Od dołka notowań pod koniec marca indeks WIG-budownictwo zyskał 20 proc., obecnie jest 10 proc. poniżej notowanych w styczniu maksimów. Kursy lidera indeksu, Budimeksu, a także Mostostalu Warszawa czy Mostostalu Zabrze praktycznie wróciły już do poziomów sprzed wirusowej paniki. Czy taki optymizm inwestorów jest uzasadniony?
Prace się toczą
Jeszcze zanim wybuchła pandemia, eksperci oczekiwali, że w tym roku rynek budowlany będzie dalej hamować, po tym jak w 2019 r. urósł w jednocyfrowym tempie wobec dwucyfrowych wzrostów w poprzednich latach. Według danych GUS w I kwartale br. produkcja budowlano-montażowa w Polsce wzrosła rok do roku o 5,8 proc. W analogicznym okresie ub.r. notowany był 9,4-proc. wzrost, a jeszcze rok wcześniej 26-proc. W samym marcu br. wzrost rok do roku sięgnął 3,7 proc. wobec 10,8 proc. rok wcześniej.

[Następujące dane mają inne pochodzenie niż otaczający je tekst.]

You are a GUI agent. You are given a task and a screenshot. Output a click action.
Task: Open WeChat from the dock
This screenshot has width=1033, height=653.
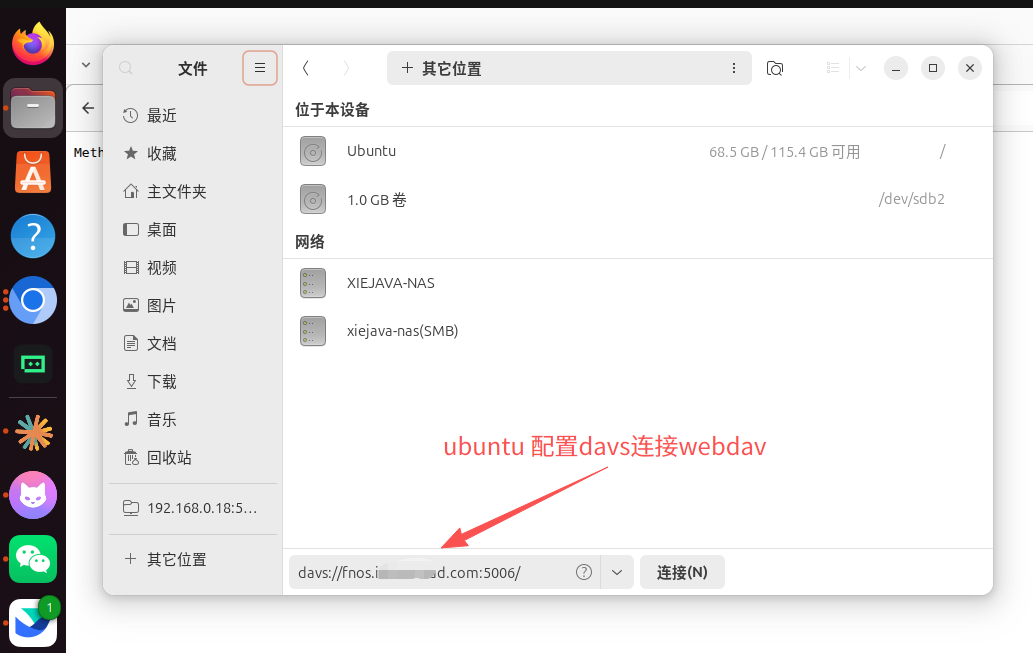[33, 559]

Zdaniem ekspertów, o ile z utrudnieniami wywołanymi pandemią generalni wykonawcy radzą sobie nieźle, o tyle największe obawy są teraz o to, jak spowolnienie gospodarcze będące konsekwencją wirusa przełoży się na inwestycje i popyt na usługi budowlane.
Państwowy dopalacz
– W I kwartale branża zdołała wypracować bufor, który będzie bardzo cenny w pierwszej fazie spowolnienia – mówi Bartłomiej Sosna, ekspert rynku budowlanego w firmie Spectis. – Dla dynamiki średniorocznej kluczowe będą wyniki II półrocza, które ma sezonowo dużo większy udział w produkcji budowlanej. Korzystny dla budownictwa jest fakt, że większości trwających procesów inwestycyjnych nie da się, lub nie opłaca się, zatrzymać z dnia na dzień. Mimo to w najbliższych miesiącach rynek będzie spowalniał i – podobnie jak w innych branżach – pojawią się spadki.
Firma Spectis jesienią ub.r. prognozowała zerową dynamikę budownictwa w 2020 r., – Była to prognoza najbardziej pesymistyczna na rynku. W obliczu światowych zawirowań nawet te nasze ostrożne szacunki ulegną pewnej korekcie – mówi Sosna. Ekspert pozytywnie ocenia deklarację rządu o woli kontynuacji inwestycji publicznych, ale dodaje, że za około 80 proc. inwestycji w gospodarce odpowiada sektor prywatny – i to jest pewnym zagrożeniem.